(CNN) -- Four college students, three of them undocumented, met with Maricopa County, Arizona, Sheriff Joe Arpaio on Tuesday to discuss his enforcement of Arizona's new law cracking down on illegal immigrants and how the law will affect families in the state.
Just weeks ago, the four students completed a four-month, 1,500-mile walk from Miami, Florida, to Washington, sharing their stories of growing up as undocumented youths in the United States and calling for executive action from President Barack Obama to stop deportations.
Arpaio, meanwhile, has become a controversial figure with his tough stance on immigration.
"All around the country, immigrants see Sheriff Arpaio as the face of terror," said Juan Rodriguez, one of the walkers. "We do not want our community to live in fear," added Rodriguez, a native of Colombia and the only one of the four walkers who is a permanent U.S. resident.
The four -- Rodriguez, Felipe Matos of Brazil, Gaby Pacheco of Ecuador and Carlos A. Roa of Venezuela -- attend colleges in Miami and became known as the "Trail of Dream Walkers" during their Miami-to-Washington trek, which ended on May 1 as they were joined by thousands of protesters urging Obama to take action on immigration reform.
The walkers said they met with Arpaio on Tuesday to humanize the immigration debate and denounce Arizona's new law.
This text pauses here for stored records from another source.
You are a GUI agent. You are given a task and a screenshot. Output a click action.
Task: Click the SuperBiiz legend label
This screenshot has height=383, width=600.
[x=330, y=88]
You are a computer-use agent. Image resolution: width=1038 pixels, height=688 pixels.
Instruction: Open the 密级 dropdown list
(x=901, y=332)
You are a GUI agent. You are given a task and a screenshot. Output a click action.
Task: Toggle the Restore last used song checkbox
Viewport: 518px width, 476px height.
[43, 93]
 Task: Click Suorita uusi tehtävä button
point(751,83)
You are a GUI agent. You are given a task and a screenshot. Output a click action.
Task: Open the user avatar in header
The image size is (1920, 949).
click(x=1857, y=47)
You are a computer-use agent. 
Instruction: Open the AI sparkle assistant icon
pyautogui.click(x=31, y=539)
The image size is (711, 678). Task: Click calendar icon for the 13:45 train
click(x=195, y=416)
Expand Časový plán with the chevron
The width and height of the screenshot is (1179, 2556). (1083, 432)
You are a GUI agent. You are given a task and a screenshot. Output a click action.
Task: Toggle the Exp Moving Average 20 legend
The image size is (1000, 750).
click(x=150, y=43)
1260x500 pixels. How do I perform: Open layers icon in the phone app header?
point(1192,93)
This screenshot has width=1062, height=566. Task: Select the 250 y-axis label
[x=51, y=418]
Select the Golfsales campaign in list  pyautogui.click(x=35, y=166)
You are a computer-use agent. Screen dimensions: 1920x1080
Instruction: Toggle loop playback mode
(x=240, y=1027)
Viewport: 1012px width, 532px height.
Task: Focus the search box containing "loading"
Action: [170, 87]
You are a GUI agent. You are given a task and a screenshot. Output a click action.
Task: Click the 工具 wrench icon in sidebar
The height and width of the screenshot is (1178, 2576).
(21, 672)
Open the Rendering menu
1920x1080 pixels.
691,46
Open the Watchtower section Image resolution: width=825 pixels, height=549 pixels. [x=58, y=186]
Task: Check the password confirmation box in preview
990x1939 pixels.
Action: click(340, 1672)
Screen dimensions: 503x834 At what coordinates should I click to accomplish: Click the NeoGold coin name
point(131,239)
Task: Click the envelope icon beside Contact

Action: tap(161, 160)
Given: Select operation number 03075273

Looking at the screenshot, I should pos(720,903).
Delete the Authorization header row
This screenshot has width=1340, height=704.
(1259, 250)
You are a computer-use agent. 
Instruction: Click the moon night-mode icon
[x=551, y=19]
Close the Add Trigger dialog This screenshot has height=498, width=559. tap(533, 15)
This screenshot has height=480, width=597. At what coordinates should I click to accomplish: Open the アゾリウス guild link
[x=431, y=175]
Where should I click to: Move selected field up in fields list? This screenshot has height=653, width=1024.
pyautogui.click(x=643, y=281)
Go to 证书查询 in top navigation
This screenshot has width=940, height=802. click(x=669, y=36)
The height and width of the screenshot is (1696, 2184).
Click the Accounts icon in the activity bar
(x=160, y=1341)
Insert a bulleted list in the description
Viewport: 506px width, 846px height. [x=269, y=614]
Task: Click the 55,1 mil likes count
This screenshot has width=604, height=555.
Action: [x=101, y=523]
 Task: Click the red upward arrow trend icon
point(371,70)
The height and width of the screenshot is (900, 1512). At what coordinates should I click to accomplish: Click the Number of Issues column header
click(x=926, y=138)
The Arizona law requires police officers to check the residency status of those they stop for suspected crimes or violations if there is "reasonable suspicion" to suspect the person is an illegal resident.
Critics insist the law will lead to racial profiling; supporters contend it is needed to crack down on a variety of problems involving illegal immigrants.
"Sheriff Arpaio and others like him call immigrants criminals and illegals, which is dehumanizing and derogatory. We are youth and leaders who are contributing to this country that we love and recognize as our home," said Rodriguez.
According to The Arizona Republic newspaper, Arpaio said he is compassionate toward the plight of undocumented immigrants but that he will continue to enforce the immigration laws on the books.
"I was elected to do a job," Arpaio said. "My job overrides my compassion."
The walkers asked Arpaio to become an ally by sending President Obama the message that the federal immigration system is broken and needs to be reformed.
"We have to stand up and not be quiet anymore. There was a time we could afford that but not anymore," said Matos.
The students said Arapaio concluded the meeting by agreeing that families should not be separated and that he thought Congress and the White House have to take steps to change the laws -- but until then, he will continue to enforce the law.
After their Arizona trip, the group will travel to Los Angeles and San Francisco in California to gather support and signatures that will be submitted during a follow-up meeting with White House staff in mid-June.